__INSTRUCTIONS TO FOLLOW__:
Lines from the entries below that hold "blue" form the answer; copy all of them.

Stored data
-*-*-
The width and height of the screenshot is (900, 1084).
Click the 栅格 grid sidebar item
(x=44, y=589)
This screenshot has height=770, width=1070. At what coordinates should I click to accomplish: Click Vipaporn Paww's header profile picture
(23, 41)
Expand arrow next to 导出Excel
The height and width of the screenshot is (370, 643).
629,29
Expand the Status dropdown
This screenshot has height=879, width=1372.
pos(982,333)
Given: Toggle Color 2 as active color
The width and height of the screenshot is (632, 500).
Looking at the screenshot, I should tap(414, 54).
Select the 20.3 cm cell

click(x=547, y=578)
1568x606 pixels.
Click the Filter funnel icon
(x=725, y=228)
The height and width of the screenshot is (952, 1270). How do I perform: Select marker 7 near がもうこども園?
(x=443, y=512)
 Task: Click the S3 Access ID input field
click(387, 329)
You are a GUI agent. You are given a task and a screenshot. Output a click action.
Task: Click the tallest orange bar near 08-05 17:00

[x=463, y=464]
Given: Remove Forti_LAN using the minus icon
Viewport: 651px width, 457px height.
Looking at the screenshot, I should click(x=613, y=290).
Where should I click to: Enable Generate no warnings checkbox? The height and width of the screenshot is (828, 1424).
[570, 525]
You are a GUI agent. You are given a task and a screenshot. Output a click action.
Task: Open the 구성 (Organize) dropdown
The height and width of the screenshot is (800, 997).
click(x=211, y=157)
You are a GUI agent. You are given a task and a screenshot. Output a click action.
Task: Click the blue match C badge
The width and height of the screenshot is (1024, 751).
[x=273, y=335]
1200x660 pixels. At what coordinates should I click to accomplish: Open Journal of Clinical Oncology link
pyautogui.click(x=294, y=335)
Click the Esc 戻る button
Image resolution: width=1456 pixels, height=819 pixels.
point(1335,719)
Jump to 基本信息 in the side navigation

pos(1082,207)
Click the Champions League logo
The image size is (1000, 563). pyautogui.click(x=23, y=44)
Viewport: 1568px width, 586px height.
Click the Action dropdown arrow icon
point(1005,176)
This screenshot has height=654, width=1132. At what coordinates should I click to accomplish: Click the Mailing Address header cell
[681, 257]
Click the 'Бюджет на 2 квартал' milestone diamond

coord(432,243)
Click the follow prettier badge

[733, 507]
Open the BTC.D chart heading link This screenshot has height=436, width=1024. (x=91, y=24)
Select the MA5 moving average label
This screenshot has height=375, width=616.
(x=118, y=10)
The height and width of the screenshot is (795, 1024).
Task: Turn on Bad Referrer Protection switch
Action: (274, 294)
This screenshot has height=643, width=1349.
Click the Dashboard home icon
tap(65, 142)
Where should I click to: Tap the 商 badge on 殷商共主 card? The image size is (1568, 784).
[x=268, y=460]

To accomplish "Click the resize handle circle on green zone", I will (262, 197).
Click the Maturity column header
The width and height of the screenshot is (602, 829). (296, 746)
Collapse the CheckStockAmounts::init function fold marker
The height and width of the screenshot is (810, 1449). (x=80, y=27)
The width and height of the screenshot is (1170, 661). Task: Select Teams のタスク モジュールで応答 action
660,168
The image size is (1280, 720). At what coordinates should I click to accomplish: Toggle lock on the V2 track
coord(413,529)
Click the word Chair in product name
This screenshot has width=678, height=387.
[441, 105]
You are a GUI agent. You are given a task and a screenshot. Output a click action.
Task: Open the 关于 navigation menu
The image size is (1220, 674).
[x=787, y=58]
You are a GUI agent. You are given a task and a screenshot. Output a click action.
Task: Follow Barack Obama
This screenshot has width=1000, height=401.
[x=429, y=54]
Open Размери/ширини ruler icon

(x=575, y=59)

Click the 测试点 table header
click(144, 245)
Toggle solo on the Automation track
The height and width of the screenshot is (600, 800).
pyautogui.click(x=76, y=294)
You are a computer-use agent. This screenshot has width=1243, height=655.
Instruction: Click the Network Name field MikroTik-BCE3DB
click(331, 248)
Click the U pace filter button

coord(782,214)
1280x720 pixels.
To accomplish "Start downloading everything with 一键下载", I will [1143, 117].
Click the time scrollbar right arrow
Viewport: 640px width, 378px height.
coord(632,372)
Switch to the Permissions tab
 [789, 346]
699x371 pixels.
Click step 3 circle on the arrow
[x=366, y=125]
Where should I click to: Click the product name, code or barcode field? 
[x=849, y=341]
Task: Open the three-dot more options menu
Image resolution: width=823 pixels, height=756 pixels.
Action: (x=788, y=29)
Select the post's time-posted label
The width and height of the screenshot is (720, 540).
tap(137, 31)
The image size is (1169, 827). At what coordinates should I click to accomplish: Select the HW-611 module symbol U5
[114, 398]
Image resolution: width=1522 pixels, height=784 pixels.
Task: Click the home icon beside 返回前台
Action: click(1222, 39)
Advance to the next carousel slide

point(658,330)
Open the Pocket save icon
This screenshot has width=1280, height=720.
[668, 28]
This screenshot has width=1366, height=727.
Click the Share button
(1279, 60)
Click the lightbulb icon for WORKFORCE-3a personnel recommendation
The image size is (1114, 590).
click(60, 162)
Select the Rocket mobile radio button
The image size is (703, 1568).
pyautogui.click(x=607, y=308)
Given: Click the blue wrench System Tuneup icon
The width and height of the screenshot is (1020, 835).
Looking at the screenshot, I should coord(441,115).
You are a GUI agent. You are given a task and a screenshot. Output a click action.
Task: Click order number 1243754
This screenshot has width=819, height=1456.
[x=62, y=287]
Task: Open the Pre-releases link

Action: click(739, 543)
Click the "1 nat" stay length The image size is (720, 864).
-*-*-
__TASK RESPONSE__:
Task: Click the blue match C badge
Given: Click the blue wrench System Tuneup icon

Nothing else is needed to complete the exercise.